## What is being asked
All entries given below are to be returned word for word.

Collected data

+++++

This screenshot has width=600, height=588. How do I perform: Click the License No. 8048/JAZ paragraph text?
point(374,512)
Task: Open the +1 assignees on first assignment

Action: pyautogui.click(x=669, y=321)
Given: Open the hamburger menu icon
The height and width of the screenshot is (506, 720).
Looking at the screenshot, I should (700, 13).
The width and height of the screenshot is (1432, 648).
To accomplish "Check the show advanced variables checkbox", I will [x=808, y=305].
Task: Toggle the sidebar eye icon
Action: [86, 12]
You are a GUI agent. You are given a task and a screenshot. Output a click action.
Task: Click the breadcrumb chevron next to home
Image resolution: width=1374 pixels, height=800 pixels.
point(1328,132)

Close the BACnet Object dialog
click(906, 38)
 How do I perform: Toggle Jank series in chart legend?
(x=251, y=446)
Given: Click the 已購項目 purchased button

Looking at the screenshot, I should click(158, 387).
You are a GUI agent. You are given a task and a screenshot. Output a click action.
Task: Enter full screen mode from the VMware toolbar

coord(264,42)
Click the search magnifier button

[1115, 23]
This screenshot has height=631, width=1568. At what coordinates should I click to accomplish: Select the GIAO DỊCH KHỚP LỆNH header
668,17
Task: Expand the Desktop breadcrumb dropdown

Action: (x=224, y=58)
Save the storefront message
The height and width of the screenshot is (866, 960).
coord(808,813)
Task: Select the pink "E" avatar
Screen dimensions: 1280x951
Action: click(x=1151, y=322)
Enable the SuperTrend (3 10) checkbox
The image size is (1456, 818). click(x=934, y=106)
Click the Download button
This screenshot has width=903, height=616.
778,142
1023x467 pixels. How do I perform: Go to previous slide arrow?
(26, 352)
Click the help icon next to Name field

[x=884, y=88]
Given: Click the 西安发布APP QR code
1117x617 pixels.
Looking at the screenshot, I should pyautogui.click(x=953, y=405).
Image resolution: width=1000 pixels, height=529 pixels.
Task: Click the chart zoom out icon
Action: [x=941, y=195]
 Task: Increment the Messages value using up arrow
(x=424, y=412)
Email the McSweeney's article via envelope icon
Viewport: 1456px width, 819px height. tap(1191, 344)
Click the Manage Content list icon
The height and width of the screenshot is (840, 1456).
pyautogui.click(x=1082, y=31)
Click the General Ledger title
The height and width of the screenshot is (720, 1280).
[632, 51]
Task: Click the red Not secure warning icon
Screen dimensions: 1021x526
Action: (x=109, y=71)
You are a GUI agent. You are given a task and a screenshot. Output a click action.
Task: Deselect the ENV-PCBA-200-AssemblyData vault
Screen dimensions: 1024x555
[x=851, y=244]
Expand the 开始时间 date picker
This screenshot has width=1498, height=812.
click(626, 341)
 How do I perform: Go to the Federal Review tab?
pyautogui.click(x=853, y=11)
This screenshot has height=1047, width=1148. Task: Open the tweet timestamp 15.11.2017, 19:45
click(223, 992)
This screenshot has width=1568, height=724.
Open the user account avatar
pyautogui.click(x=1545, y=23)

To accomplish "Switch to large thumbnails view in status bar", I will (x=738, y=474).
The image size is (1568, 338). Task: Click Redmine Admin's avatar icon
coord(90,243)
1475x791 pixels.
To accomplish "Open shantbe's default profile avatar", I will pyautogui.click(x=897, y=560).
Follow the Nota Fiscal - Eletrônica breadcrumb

+++++

## Result for this task
This screenshot has width=600, height=588. How do I perform: Click the License No. 8048/JAZ paragraph text?
point(374,512)
Task: Open the +1 assignees on first assignment

Action: pyautogui.click(x=669, y=321)
Given: Open the hamburger menu icon
The height and width of the screenshot is (506, 720).
Looking at the screenshot, I should (700, 13).
The width and height of the screenshot is (1432, 648).
To accomplish "Check the show advanced variables checkbox", I will [x=808, y=305].
Task: Toggle the sidebar eye icon
Action: [86, 12]
You are a GUI agent. You are given a task and a screenshot. Output a click action.
Task: Click the breadcrumb chevron next to home
Image resolution: width=1374 pixels, height=800 pixels.
point(1328,132)

Close the BACnet Object dialog
click(906, 38)
 How do I perform: Toggle Jank series in chart legend?
(x=251, y=446)
Given: Click the 已購項目 purchased button

Looking at the screenshot, I should click(158, 387).
You are a GUI agent. You are given a task and a screenshot. Output a click action.
Task: Enter full screen mode from the VMware toolbar

coord(264,42)
Click the search magnifier button

[1115, 23]
This screenshot has height=631, width=1568. At what coordinates should I click to accomplish: Select the GIAO DỊCH KHỚP LỆNH header
668,17
Task: Expand the Desktop breadcrumb dropdown

Action: (x=224, y=58)
Save the storefront message
The height and width of the screenshot is (866, 960).
coord(808,813)
Task: Select the pink "E" avatar
Screen dimensions: 1280x951
Action: click(x=1151, y=322)
Enable the SuperTrend (3 10) checkbox
The image size is (1456, 818). click(x=934, y=106)
Click the Download button
This screenshot has width=903, height=616.
778,142
1023x467 pixels. How do I perform: Go to previous slide arrow?
(26, 352)
Click the help icon next to Name field

[x=884, y=88]
Given: Click the 西安发布APP QR code
1117x617 pixels.
Looking at the screenshot, I should pyautogui.click(x=953, y=405).
Image resolution: width=1000 pixels, height=529 pixels.
Task: Click the chart zoom out icon
Action: [x=941, y=195]
 Task: Increment the Messages value using up arrow
(x=424, y=412)
Email the McSweeney's article via envelope icon
Viewport: 1456px width, 819px height. tap(1191, 344)
Click the Manage Content list icon
The height and width of the screenshot is (840, 1456).
pyautogui.click(x=1082, y=31)
Click the General Ledger title
The height and width of the screenshot is (720, 1280).
[632, 51]
Task: Click the red Not secure warning icon
Screen dimensions: 1021x526
Action: (x=109, y=71)
You are a GUI agent. You are given a task and a screenshot. Output a click action.
Task: Deselect the ENV-PCBA-200-AssemblyData vault
Screen dimensions: 1024x555
[x=851, y=244]
Expand the 开始时间 date picker
This screenshot has width=1498, height=812.
click(626, 341)
 How do I perform: Go to the Federal Review tab?
pyautogui.click(x=853, y=11)
This screenshot has height=1047, width=1148. Task: Open the tweet timestamp 15.11.2017, 19:45
click(223, 992)
This screenshot has width=1568, height=724.
Open the user account avatar
pyautogui.click(x=1545, y=23)

To accomplish "Switch to large thumbnails view in status bar", I will (x=738, y=474).
The image size is (1568, 338). Task: Click Redmine Admin's avatar icon
coord(90,243)
1475x791 pixels.
To accomplish "Open shantbe's default profile avatar", I will pyautogui.click(x=897, y=560).
Follow the Nota Fiscal - Eletrônica breadcrumb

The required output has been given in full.